┌─ EXTRAIT CHOISI
Opinion
Droit de réponse d’Houria
Bouteldja
refusé par le journal Le Monde
Jeudi 18 janvier 2018 Le 30
novembre dernier, alors qu’une campagne
médiatique d’une violence rare prenait
pour cible Houria Bouteldja, Le Monde se
joignait à cette offensive en publiant
une tribune diffamatoire, mensongère et
injurieuse contre la militante du PIR,
intitulée « A l’université, attention à
ne pas banaliser l’antisémitisme »[1].
Elle était signée par des universitaires
dont Alain Policar et Emmanuel Debono.
HB, optant pour la confrontation
politique plutôt que pour la voie
judiciaire, a alors envoyé le texte qui
suit, réfutant point par point les
allégations et autres calomnies. Devant
le mutisme des responsables du journal,
elle envoie cette fois une lettre
recommandée avec AR faisant valoir son
droit de réponse. A ce jour, le Monde,
bafouant l’usage et la loi, n’a pas
dénié y donner suite ce qui constitue un
grave manquement à la déontologie
journalistique qu’il prétend incarner.
Le voici dans son intégralité.
J’oscille
entre amusement et sidération.
Que de vénérables
universitaires, toute honte bue, osent
apposer leur signature au bas d’une
tribune mal ficelée où le grotesque le
dispute à la mauvaise foi, me laisse
pantoise.
Oui, je suis amusée
de la panique morale que la simple
évocation de mon nom provoque chez le
bon démocrate empli de bonne conscience.
Il aura suffi d’un mot — « camarade » —
prononcé par une députée de la France
Insoumise pour déclencher contre moi une
campagne médiatique d’une violence
inouïe à laquelle cette triste tribune
participe. Ce qui me consterne ce
n’est pas tant le débat politique que
j’appelle de mes vœux, ni même
l’opposition aux thèses du PIR, mais le
déploiement sans vergogne de tout un
arsenal fait d’accusations mensongères
et de calomnies. À coup de citations
tronquées et sorties de leur contexte,
nos signataires s’imaginent faire la
démonstration implacable, nette et sans
appel de ma nocivité radioactive. Par
voie de conséquence, l’urgence serait de
protéger l’université d’un discours dont
je serais porteuse et qui banaliserait
l’antisémitisme. Rien que ça.
La preuve, mon
« brulot » (pourtant préfacé dans sa
version anglaise par le grand
intellectuel afro-américain, Cornel
West, de l’université d’Harvard[2])
qu’ils citent abondamment, mais avec un
mépris total pour l’économie du texte.
La bouche en cœur, ils assènent :
« Peut-on
suggérer, pour une prochaine rencontre,
un débat entre un représentant du
créationnisme et un théoricien de
l’évolution ? Ou — entre un
négationniste et un historien de la
Shoah ? »
Dit comme ça, il faut bien l’avouer, le
lecteur non-initié ne pourra que
communier avec ces grandes âmes qui
veillent et qui l’alertent. Mais
examinons la chose de plus près et
voyons comment nos signataires
justifient mon excommunication.
└─
┌─ DONNÉES AFFICHÉES
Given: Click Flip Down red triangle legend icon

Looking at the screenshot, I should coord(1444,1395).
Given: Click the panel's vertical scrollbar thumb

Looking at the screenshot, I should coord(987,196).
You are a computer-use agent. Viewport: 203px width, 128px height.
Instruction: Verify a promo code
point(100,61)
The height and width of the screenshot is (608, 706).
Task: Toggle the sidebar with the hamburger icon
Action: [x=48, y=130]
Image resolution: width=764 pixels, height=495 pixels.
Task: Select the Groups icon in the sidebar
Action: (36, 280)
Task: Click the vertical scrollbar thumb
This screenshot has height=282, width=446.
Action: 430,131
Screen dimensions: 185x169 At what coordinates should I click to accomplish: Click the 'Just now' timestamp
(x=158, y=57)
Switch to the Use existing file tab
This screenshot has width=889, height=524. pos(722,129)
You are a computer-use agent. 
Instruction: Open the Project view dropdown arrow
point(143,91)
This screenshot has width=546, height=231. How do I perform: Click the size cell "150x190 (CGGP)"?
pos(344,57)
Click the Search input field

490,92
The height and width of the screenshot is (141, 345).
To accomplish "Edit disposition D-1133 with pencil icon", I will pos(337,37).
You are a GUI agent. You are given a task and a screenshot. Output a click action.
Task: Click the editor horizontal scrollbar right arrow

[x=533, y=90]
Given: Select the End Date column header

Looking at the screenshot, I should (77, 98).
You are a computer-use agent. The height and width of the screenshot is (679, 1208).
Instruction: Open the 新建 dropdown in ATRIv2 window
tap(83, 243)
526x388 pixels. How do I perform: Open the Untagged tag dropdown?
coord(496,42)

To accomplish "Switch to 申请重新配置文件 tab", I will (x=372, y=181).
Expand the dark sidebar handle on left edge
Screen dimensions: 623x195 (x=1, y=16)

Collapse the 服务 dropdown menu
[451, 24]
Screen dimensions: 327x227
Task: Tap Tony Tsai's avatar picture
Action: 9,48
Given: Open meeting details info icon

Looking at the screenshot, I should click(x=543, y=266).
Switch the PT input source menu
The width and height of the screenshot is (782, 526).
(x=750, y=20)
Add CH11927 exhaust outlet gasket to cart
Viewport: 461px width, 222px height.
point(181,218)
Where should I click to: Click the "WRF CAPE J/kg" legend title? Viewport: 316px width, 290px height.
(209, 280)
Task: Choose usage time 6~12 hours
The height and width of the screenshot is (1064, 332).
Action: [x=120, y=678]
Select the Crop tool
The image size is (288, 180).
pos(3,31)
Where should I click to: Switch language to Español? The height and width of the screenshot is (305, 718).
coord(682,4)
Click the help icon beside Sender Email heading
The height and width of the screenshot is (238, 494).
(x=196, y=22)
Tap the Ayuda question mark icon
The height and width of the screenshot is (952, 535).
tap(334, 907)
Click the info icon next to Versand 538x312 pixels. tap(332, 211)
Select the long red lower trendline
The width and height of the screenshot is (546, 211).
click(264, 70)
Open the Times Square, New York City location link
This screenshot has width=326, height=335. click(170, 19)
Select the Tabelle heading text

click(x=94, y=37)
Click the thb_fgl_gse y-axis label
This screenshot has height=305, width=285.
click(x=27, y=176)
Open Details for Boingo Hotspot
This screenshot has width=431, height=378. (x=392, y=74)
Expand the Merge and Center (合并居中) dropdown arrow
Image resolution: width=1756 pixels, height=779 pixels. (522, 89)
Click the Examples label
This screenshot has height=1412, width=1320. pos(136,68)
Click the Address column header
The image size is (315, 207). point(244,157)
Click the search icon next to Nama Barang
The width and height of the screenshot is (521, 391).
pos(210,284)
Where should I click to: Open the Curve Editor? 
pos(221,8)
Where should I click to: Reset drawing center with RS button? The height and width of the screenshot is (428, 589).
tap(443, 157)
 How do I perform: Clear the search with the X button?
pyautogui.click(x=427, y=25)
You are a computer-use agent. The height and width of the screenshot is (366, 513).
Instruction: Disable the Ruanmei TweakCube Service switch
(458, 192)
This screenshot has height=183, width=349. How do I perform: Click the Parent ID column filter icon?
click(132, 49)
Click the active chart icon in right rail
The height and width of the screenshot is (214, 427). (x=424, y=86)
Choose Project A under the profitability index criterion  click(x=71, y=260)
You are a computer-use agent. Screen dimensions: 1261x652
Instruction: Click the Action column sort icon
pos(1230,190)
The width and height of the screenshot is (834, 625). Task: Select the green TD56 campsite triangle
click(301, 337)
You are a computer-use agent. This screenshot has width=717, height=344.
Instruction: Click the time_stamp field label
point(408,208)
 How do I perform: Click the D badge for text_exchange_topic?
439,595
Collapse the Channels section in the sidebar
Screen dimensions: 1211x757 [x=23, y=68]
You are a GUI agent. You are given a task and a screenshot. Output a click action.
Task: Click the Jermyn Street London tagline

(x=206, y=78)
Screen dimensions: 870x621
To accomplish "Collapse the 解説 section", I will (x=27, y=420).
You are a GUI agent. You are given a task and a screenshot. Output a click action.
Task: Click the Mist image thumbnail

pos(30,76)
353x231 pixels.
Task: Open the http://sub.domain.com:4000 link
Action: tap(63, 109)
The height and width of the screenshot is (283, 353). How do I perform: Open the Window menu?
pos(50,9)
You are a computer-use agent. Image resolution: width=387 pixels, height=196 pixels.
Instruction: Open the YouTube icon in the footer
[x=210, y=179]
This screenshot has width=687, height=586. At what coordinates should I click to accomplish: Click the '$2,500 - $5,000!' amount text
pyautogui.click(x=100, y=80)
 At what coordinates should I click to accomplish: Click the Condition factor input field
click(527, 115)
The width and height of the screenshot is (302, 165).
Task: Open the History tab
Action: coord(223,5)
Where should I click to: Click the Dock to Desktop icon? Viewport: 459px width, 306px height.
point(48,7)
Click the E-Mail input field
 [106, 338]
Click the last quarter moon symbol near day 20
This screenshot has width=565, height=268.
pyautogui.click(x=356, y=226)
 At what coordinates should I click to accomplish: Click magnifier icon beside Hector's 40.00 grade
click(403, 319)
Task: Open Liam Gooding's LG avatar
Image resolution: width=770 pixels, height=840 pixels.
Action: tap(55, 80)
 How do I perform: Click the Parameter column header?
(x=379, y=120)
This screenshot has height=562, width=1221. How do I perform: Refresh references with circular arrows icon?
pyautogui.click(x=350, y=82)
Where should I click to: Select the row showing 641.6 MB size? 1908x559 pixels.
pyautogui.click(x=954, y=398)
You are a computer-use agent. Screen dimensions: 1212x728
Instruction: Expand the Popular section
└─
§ **OBJECTIF**
Reprenez, s'il vous plaît, le droit de réponse d'Houria Bouteldja et poursuivez-le après sa dernière phrase.

§ **BONNE RÉPONSE**
« Car après
avoir officiellement soutenu la
“résistance du Hamas”, déclaré, en 2012,
“Mohamed Merah, c’est moi”, après avoir
fièrement posé à côté d’un graffiti “Les
sionistes au goulag” et condamné les
mariages mixtes, Houria Bouteldja a pu,
dans son dernier livre, Les Blancs, les
Juifs et nous (La Fabrique, 2016),
renvoyer à longueur de pages les Blancs
à leur indépassable “blanchité” et
exprimer son obsession des juifs. Elle
se dit capable de reconnaître les juifs
“entre mille”, par leur “soif de vouloir
se fondre dans la blanchité”. »
Les mots « Merah »,
« Hamas », « Juifs » sont jetés. Mis
bout à bout et hors contexte, ils sont
explosifs. Mais quels sont les chefs
d’accusation au juste ?
Le soutien au
Hamas ? Le
PIR a effectivement soutenu le
gouvernement de Hamas, qui
représentait l’autorité légale à Gaza
lors de la sanglante offensive contre
les Palestiniens l’hiver 2009, qualifiée
de « crime de guerre » par l’ONU.
Notre ligne étant la suivante : nous
soutenons les forces de résistances
élues souverainement par le peuple
palestinien. Ainsi, si nous avons
soutenu le Hamas se réclamant de l’islam
politique (qui au passage combat Daesh),
comme nous aurions soutenu le
nationaliste arabe, Yasser Arafat, ou le
communiste chrétien, Georges Habache,
tous accusés de terrorisme en leur
temps, c’est en tant
qu’anticolonialistes dans une situation
objective d’occupation et de spoliation
et non par adhésion à leur idéologie
respective.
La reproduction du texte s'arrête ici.